PHILADELPHIA (WPVI) -- The Ukrainian community in Philadelphia banded together Sunday to mark one year since the Russian invasion of their home country began.
Parishioners began the day with a Divine Liturgy at the Ukrainian Catholic Cathedral of the Immaculate Conception in Philadelphia's Northern Liberties neighborhood.
Their goal was to raise awareness about the war and also make a statement about freedom.
"I know we get tired but we have to remember our soldiers are also getting tired, but they are getting encouraged by the faith, by the help," said Father Roman Pitula.

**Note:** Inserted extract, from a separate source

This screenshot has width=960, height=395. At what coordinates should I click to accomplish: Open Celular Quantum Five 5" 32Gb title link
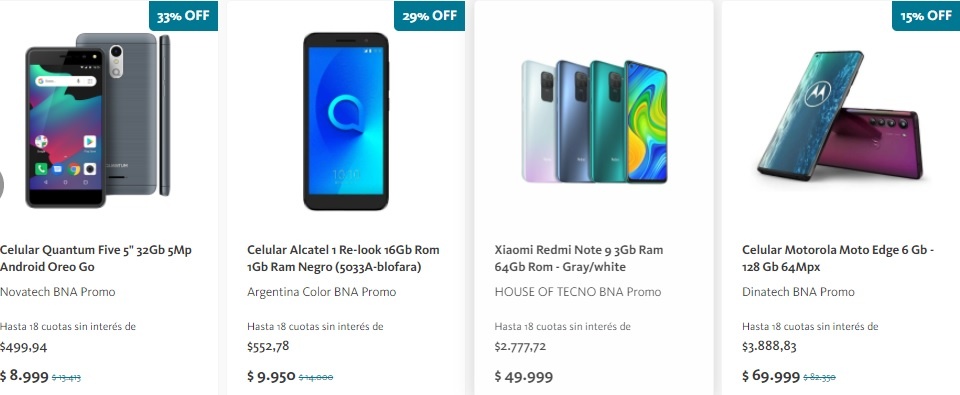(97, 258)
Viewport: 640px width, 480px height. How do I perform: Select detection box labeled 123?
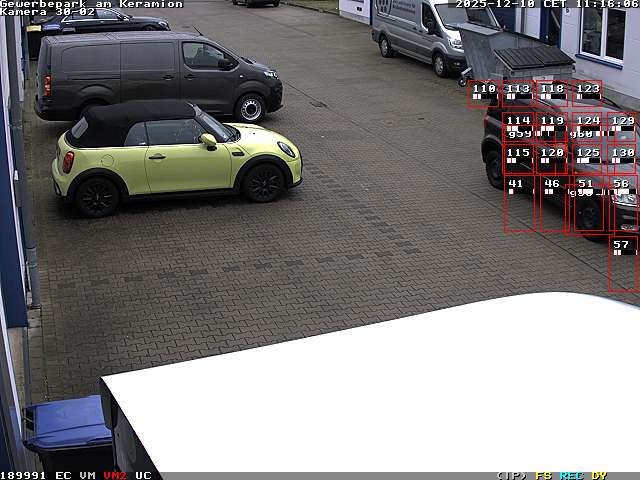pos(587,93)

Outside the church, there were flags on display asking for prayers for Ukraine. As parishioners entered, they shared thoughts about their families in their home country.
"Anxiously (waiting), always living afraid of what will come next. Will this be the last minute of our lives?" said Sonia Kunrad from Northeast Philadelphia.
"They're surviving. They're coping. We have to send money to them occasionally to get by. While things are difficult out there, the people are holding on. They're very strong. They're not going to give up," said Darren Lipski from Woodbury, New Jersey.
After mass, parishioners gathered at the bell tower for a short program where children wore traditional Ukrainian dress. They rang the church bells in remembrance of 6,000 children who were kidnapped and taken to Moscow.
"Can you imagine a mother losing a child? In the occupied Russian zones, they pulled the children and took them to Moscow," explained Ulana Mazurkevich, the president of the Ukrainian Human Rights Committee. "The intent of it is to erase Ukrainian identity so there won't be uprisings in the future."
After the service, the community marched to the Liberty Bell, making a statement about how Ukraine is still free.
"Through our blood flows the blood of the heroes, martyrs. For decades we've stood the onslaught of the Russian neighbor up north," said Mazurkevich.